I have sat down to write 11 times now. After every time and after every heartfelt attempt to turn my sadness and anger into words, new graves were dug. More hearts were broken. More lives were lost fighting for every inch of our homeland.
These traumatic moments, though shocking and unusual, are by no means foreign to us. They still hurt…almost to the point of paralysis. Almost…
There is a somber tradition in the Armenian church. It’s called the “karasoonk”—a requiem service 40 days after death. I’d like to honor my hero during this time. His name was Arthur Aghasyan.
I met Arthur in 2014 in the town of Martuni in Artsakh during AYF Youth Corps. Arthur showed up at our door and never really left. He would spend every waking hour with us. He would tell us about his life; we would tell him about ours. It didn’t matter how different the two were; it never does for our people. He would meet us for breakfast before camp, and we would explore Martuni together afterwards. It never even crossed my mind that we were so close to the border… not with him around. We were always safe by his side. He quickly became a part of our family.

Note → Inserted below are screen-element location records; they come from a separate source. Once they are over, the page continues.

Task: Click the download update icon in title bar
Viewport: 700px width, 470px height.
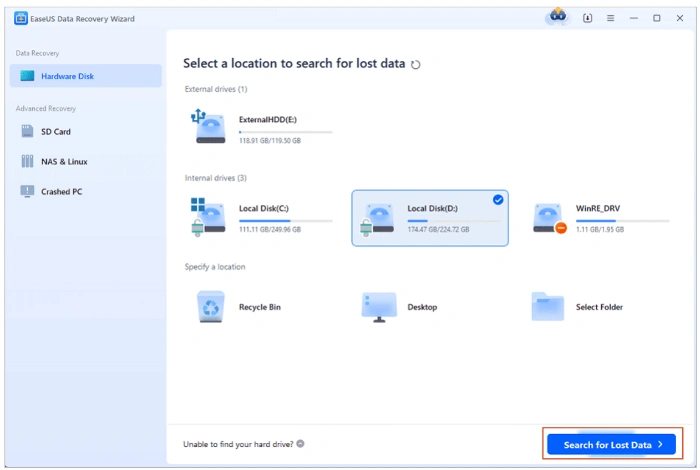Action: coord(588,18)
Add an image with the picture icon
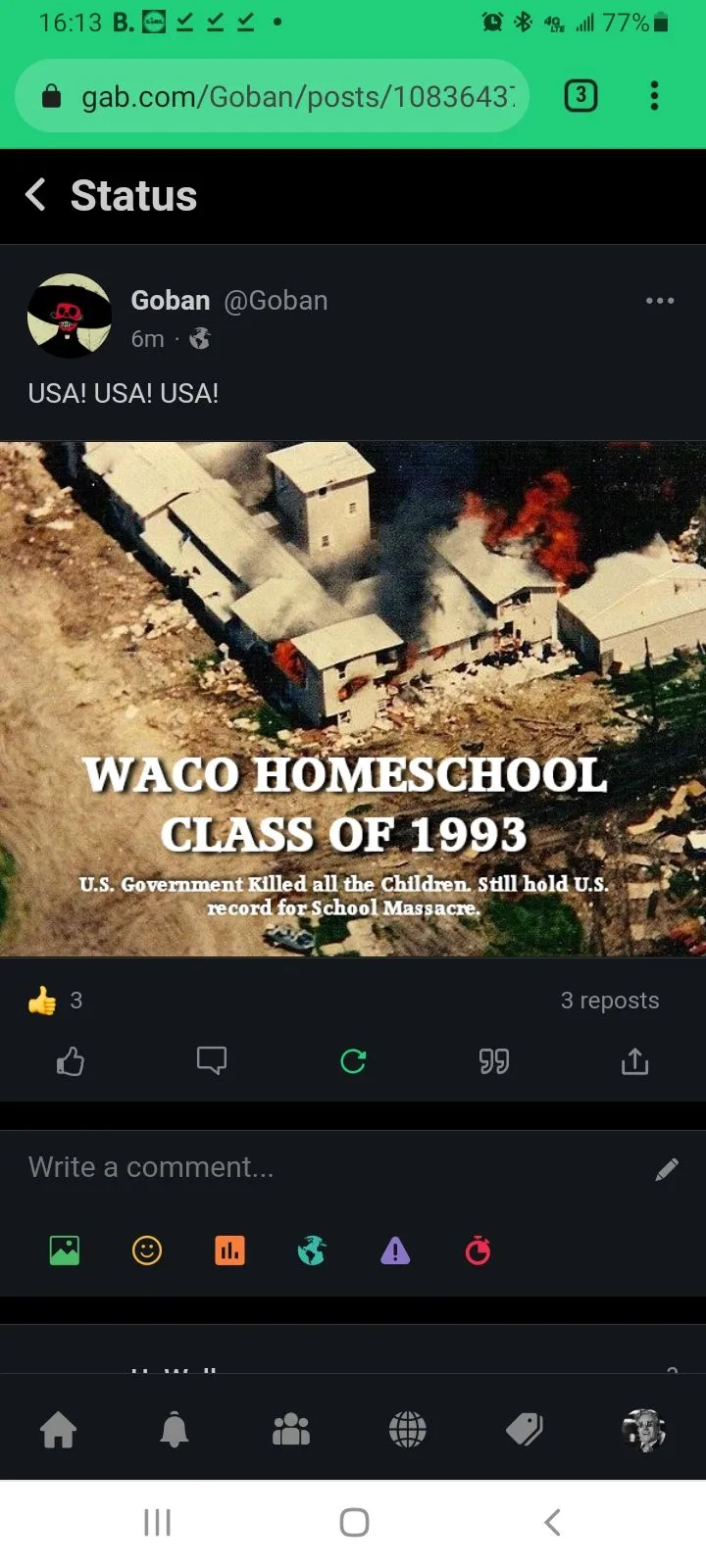This screenshot has width=706, height=1568. (65, 1250)
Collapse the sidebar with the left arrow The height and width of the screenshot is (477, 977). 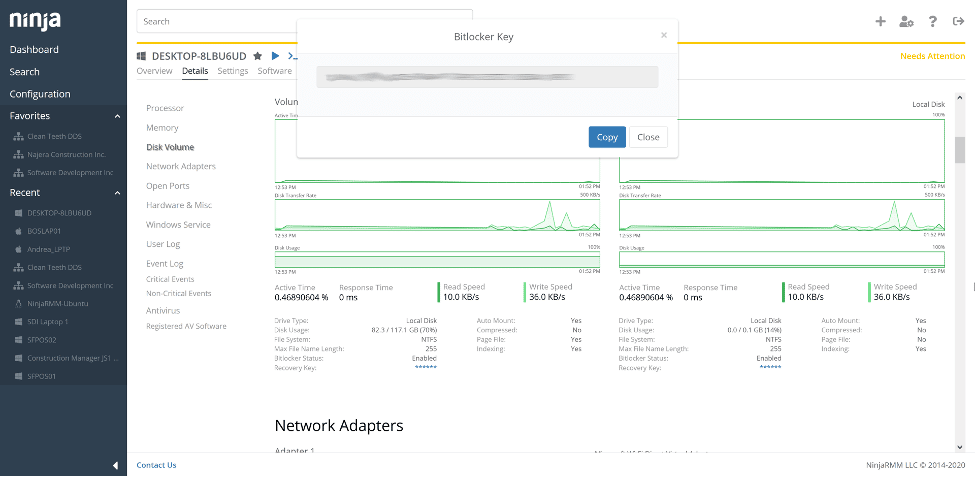point(115,465)
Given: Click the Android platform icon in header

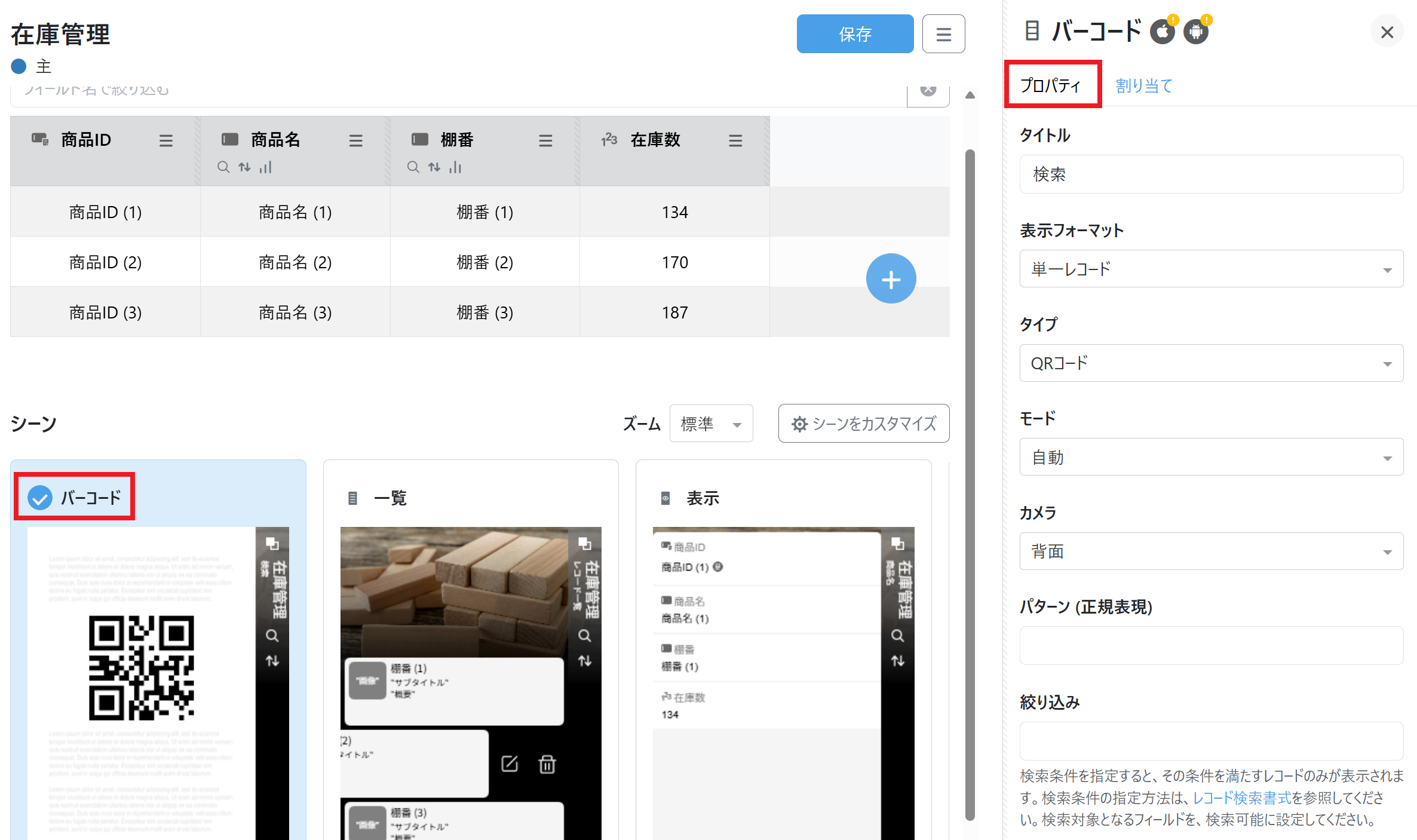Looking at the screenshot, I should point(1196,32).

When our group left Martuni, we knew it would be the last time we’d see Arthur before his 18th birthday. We knew that in less than a year, he would enlist in the Artsakh Defense Army. We knew in our hearts that he, our friend who had turned into a little brother in our two weeks together, would take the pride he had for his home and bravely reflect it onto the battlefield. And… we worried. Like hell. Like our friend Arpa reminded us, not because we thought less of him, but exactly the opposite. We knew that he would do anything and everything to protect Artsakh. And that he did.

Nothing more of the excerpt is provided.